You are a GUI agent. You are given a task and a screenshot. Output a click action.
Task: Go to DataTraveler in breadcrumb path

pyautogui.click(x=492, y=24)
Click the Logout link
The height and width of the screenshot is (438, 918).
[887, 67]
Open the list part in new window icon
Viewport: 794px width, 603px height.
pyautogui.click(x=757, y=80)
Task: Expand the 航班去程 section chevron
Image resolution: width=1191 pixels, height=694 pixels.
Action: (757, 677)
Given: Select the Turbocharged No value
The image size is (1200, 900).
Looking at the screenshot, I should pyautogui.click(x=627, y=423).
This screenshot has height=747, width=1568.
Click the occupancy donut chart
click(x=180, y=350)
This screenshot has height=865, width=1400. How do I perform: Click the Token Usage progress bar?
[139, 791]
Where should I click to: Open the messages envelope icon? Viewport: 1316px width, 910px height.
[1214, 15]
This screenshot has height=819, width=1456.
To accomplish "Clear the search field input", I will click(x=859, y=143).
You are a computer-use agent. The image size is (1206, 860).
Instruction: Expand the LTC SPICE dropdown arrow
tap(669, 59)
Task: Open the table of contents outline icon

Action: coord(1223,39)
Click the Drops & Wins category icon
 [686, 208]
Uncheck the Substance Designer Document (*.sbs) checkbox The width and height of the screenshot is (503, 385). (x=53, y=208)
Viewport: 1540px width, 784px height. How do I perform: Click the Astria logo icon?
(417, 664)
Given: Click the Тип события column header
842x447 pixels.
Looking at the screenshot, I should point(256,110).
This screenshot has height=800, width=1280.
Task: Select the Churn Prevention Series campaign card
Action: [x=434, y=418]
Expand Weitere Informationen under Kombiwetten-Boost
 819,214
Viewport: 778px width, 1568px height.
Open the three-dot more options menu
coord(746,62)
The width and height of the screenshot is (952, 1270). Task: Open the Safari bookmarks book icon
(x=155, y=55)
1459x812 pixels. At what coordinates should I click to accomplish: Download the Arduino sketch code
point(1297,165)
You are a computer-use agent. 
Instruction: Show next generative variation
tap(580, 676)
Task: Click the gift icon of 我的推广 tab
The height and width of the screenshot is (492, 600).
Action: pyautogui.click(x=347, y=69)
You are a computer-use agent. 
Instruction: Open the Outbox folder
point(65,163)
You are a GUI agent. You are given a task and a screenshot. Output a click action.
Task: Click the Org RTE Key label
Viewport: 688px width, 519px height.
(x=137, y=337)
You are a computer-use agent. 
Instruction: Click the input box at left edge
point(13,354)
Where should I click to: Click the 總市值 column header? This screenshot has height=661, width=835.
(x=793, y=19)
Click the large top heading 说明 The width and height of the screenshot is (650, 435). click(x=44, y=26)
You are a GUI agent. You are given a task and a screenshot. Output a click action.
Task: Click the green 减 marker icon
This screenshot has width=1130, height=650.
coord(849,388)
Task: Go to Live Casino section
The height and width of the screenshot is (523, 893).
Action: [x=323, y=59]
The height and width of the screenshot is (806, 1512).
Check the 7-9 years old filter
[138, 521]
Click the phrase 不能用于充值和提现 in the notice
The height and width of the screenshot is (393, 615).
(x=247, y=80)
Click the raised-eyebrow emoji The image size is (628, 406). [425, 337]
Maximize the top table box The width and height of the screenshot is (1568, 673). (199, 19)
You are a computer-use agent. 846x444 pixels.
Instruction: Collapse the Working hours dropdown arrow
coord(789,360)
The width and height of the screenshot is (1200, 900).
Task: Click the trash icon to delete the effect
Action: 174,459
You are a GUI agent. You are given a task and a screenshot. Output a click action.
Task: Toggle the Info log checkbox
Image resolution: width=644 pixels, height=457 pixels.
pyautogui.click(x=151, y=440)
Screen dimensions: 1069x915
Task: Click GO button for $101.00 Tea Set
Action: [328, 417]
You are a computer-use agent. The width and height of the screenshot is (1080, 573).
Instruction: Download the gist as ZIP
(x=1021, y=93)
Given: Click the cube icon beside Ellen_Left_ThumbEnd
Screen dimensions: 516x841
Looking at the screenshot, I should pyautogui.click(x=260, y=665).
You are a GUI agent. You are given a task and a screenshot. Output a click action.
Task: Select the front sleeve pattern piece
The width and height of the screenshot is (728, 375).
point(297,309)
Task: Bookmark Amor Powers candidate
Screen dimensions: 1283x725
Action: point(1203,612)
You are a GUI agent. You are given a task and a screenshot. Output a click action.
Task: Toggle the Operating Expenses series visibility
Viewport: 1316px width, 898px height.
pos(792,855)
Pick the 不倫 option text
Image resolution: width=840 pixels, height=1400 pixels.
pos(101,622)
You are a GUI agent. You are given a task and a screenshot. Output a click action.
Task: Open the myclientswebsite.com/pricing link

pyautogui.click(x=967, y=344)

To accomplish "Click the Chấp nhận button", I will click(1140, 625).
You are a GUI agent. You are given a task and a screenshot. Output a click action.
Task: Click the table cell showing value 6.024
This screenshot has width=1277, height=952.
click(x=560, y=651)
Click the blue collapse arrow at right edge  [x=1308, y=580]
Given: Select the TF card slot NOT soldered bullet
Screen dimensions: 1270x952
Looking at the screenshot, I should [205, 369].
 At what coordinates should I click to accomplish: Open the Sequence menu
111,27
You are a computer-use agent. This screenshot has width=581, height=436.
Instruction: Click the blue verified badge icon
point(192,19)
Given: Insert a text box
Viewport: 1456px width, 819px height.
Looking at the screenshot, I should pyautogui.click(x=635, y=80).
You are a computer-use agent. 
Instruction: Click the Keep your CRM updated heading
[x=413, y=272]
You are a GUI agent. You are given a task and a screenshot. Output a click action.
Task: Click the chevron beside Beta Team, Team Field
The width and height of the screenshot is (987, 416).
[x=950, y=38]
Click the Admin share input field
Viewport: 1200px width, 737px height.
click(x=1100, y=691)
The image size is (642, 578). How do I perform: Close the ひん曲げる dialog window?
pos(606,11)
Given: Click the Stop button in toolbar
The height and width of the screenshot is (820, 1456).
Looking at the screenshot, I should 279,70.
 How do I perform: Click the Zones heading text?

++++++

Rewrite every line of the entries above as a numbered list, leaving out the blank lines.

# Full solution:
1. You are a GUI agent. You are given a task and a screenshot. Output a click action.
2. Task: Go to DataTraveler in breadcrumb path
3. pyautogui.click(x=492, y=24)
4. Click the Logout link
5. The height and width of the screenshot is (438, 918).
6. [887, 67]
7. Open the list part in new window icon
8. Viewport: 794px width, 603px height.
9. pyautogui.click(x=757, y=80)
10. Task: Expand the 航班去程 section chevron
11. Image resolution: width=1191 pixels, height=694 pixels.
12. Action: (757, 677)
13. Given: Select the Turbocharged No value
14. The image size is (1200, 900).
15. Looking at the screenshot, I should pyautogui.click(x=627, y=423).
16. This screenshot has height=747, width=1568.
17. Click the occupancy donut chart
18. click(x=180, y=350)
19. This screenshot has height=865, width=1400. How do I perform: Click the Token Usage progress bar?
20. [139, 791]
21. Where should I click to: Open the messages envelope icon? Viewport: 1316px width, 910px height.
22. [1214, 15]
23. This screenshot has height=819, width=1456.
24. To accomplish "Clear the search field input", I will click(x=859, y=143).
25. You are a computer-use agent. The image size is (1206, 860).
26. Instruction: Expand the LTC SPICE dropdown arrow
27. tap(669, 59)
28. Task: Open the table of contents outline icon
29. Action: coord(1223,39)
30. Click the Drops & Wins category icon
31.  [686, 208]
32. Uncheck the Substance Designer Document (*.sbs) checkbox The width and height of the screenshot is (503, 385). (x=53, y=208)
33. Viewport: 1540px width, 784px height. How do I perform: Click the Astria logo icon?
34. (417, 664)
35. Given: Click the Тип события column header
36. 842x447 pixels.
37. Looking at the screenshot, I should point(256,110).
38. This screenshot has height=800, width=1280.
39. Task: Select the Churn Prevention Series campaign card
40. Action: [x=434, y=418]
41. Expand Weitere Informationen under Kombiwetten-Boost
42.  819,214
43. Viewport: 778px width, 1568px height.
44. Open the three-dot more options menu
45. coord(746,62)
46. The width and height of the screenshot is (952, 1270). Task: Open the Safari bookmarks book icon
47. (x=155, y=55)
48. 1459x812 pixels. At what coordinates should I click to accomplish: Download the Arduino sketch code
49. point(1297,165)
50. You are a computer-use agent. 
51. Instruction: Show next generative variation
52. tap(580, 676)
53. Task: Click the gift icon of 我的推广 tab
54. The height and width of the screenshot is (492, 600).
55. Action: pyautogui.click(x=347, y=69)
56. You are a computer-use agent. 
57. Instruction: Open the Outbox folder
58. point(65,163)
59. You are a GUI agent. You are given a task and a screenshot. Output a click action.
60. Task: Click the Org RTE Key label
61. Viewport: 688px width, 519px height.
62. (x=137, y=337)
63. You are a computer-use agent. 
64. Instruction: Click the input box at left edge
65. point(13,354)
66. Where should I click to: Click the 總市值 column header? This screenshot has height=661, width=835.
67. (x=793, y=19)
68. Click the large top heading 说明 The width and height of the screenshot is (650, 435). click(x=44, y=26)
69. You are a GUI agent. You are given a task and a screenshot. Output a click action.
70. Task: Click the green 减 marker icon
71. This screenshot has width=1130, height=650.
72. coord(849,388)
73. Task: Go to Live Casino section
74. The height and width of the screenshot is (523, 893).
75. Action: [x=323, y=59]
76. The height and width of the screenshot is (806, 1512).
77. Check the 7-9 years old filter
78. [138, 521]
79. Click the phrase 不能用于充值和提现 in the notice
80. The height and width of the screenshot is (393, 615).
81. (x=247, y=80)
82. Click the raised-eyebrow emoji The image size is (628, 406). [425, 337]
83. Maximize the top table box The width and height of the screenshot is (1568, 673). (199, 19)
84. You are a computer-use agent. 846x444 pixels.
85. Instruction: Collapse the Working hours dropdown arrow
86. coord(789,360)
87. The width and height of the screenshot is (1200, 900).
88. Task: Click the trash icon to delete the effect
89. Action: 174,459
90. You are a GUI agent. You are given a task and a screenshot. Output a click action.
91. Task: Toggle the Info log checkbox
92. Image resolution: width=644 pixels, height=457 pixels.
93. pyautogui.click(x=151, y=440)
94. Screen dimensions: 1069x915
95. Task: Click GO button for $101.00 Tea Set
96. Action: [328, 417]
97. You are a computer-use agent. The width and height of the screenshot is (1080, 573).
98. Instruction: Download the gist as ZIP
99. (x=1021, y=93)
100. Given: Click the cube icon beside Ellen_Left_ThumbEnd
101. Screen dimensions: 516x841
102. Looking at the screenshot, I should pyautogui.click(x=260, y=665).
103. You are a GUI agent. You are given a task and a screenshot. Output a click action.
104. Task: Select the front sleeve pattern piece
105. The width and height of the screenshot is (728, 375).
106. point(297,309)
107. Task: Bookmark Amor Powers candidate
108. Screen dimensions: 1283x725
109. Action: point(1203,612)
110. You are a GUI agent. You are given a task and a screenshot. Output a click action.
111. Task: Toggle the Operating Expenses series visibility
112. Viewport: 1316px width, 898px height.
113. pos(792,855)
114. Pick the 不倫 option text
115. Image resolution: width=840 pixels, height=1400 pixels.
116. pos(101,622)
117. You are a GUI agent. You are given a task and a screenshot. Output a click action.
118. Task: Open the myclientswebsite.com/pricing link
119. pyautogui.click(x=967, y=344)
120. To accomplish "Click the Chấp nhận button", I will click(1140, 625).
121. You are a GUI agent. You are given a task and a screenshot. Output a click action.
122. Task: Click the table cell showing value 6.024
123. This screenshot has width=1277, height=952.
124. click(x=560, y=651)
125. Click the blue collapse arrow at right edge  [x=1308, y=580]
126. Given: Select the TF card slot NOT soldered bullet
127. Screen dimensions: 1270x952
128. Looking at the screenshot, I should [205, 369].
129.  At what coordinates should I click to accomplish: Open the Sequence menu
130. 111,27
131. You are a computer-use agent. This screenshot has width=581, height=436.
132. Instruction: Click the blue verified badge icon
133. point(192,19)
134. Given: Insert a text box
135. Viewport: 1456px width, 819px height.
136. Looking at the screenshot, I should pyautogui.click(x=635, y=80).
137. You are a computer-use agent. 
138. Instruction: Click the Keep your CRM updated heading
139. [x=413, y=272]
140. You are a GUI agent. You are given a task and a screenshot. Output a click action.
141. Task: Click the chevron beside Beta Team, Team Field
142. The width and height of the screenshot is (987, 416).
143. [x=950, y=38]
144. Click the Admin share input field
145. Viewport: 1200px width, 737px height.
146. click(x=1100, y=691)
147. The image size is (642, 578). How do I perform: Close the ひん曲げる dialog window?
148. pos(606,11)
149. Given: Click the Stop button in toolbar
150. The height and width of the screenshot is (820, 1456).
151. Looking at the screenshot, I should 279,70.
152.  How do I perform: Click the Zones heading text?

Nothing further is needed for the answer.